As water spills over Australia's largest concrete dam into swollen rivers, the NSW premier has defended cancelling a major flood mitigation project.
The Warragamba Dam, southwest of Sydney, reached 100 per cent capacity on Saturday morning after more than 200mm fell over its catchment in 48 hours.
A record-breaking deluge across Sydney has led to evacuation warnings and orders being issued to several riverside communties including around Penrith, downstream of Warragamba.
The Liberal-National coalition proposed raising the 142-metre dam wall by 14m, saying it could prevent 10,000 homes in western Sydney from inundation during a record flood and stop 70,000 needing to be evacuated.
But Labor Premier Chris Minns on Saturday defended cancelling the multi-billion-dollar project, arguing it would not have helped in the current flood and still left downstream communities vulnerable.
The premier said $2 billion to $3 billion was a lot of money to put into what was termed a flood mitigation program that wouldn't stop flash flooding in those communities.
"You're already seeing some bridges closed some rivers rising and water from the top of Warragamba has only just begun in the last couple of hours," he said.
Mr Minns said 45 per cent of floodwaters in the region came from tributaries and rivers, not over the top of Warragamba Dam.
The proposal to raise the dam wall was also mired in controversy for causing the inundation of historical Indigenous sites and native forest.
The premier boasted of another government decision that halted the development of low-lying areas along the Hawkesbury and Nepean rivers.
He said the decision to avoid adding more residents to flood-prone areas, increasing the risk of harm and choking evacuation routes, had been vindicated.
"Events like today and yesterday prove that it was the right decision although it's a tough call because obviously we need housing," Mr Minns said.
But he sidestepped calls to discuss flood mitigation measures for northwest Sydney with the Hawkesbury council.

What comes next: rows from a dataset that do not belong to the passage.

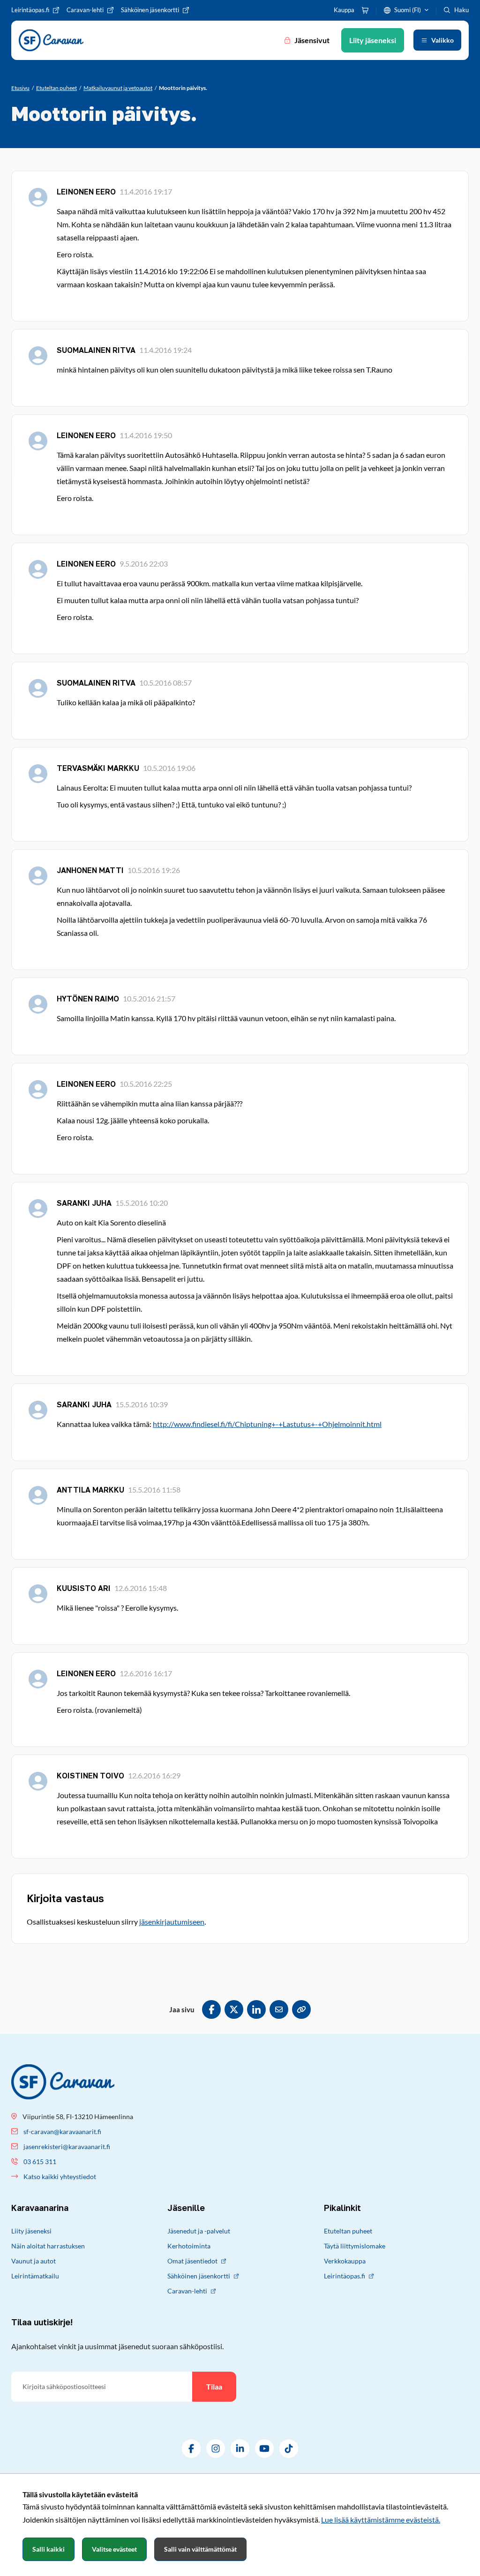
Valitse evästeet (114, 2549)
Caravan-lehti (187, 2291)
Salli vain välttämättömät (200, 2549)
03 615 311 (39, 2161)
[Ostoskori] (365, 10)
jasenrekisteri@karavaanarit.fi (66, 2146)
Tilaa (214, 2386)
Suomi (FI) (407, 10)
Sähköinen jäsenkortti (198, 2276)
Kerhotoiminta (188, 2246)
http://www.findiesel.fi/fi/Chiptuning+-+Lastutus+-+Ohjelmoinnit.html (267, 1423)
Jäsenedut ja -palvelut (198, 2231)
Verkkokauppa (345, 2261)
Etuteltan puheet (348, 2231)
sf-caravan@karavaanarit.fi (62, 2131)
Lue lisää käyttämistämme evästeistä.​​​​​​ (380, 2519)
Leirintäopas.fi (344, 2276)
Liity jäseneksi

Local mayor Sarah McMahon said the lack of answers from government before communities were again flooded this week, was not good enough.
"I hope it doesn't take something to happen before he finally listens and accepts my invitation to come to the Hawkesbury and tell us his mitigation plans," she said on Thursday.
Mr Minns said he was "not going to play politics right now".
"We can get to policy changes and disputes between politicians as soon as we're out of the danger period, and I'd encourage every political and civic leader to adopt that," he said.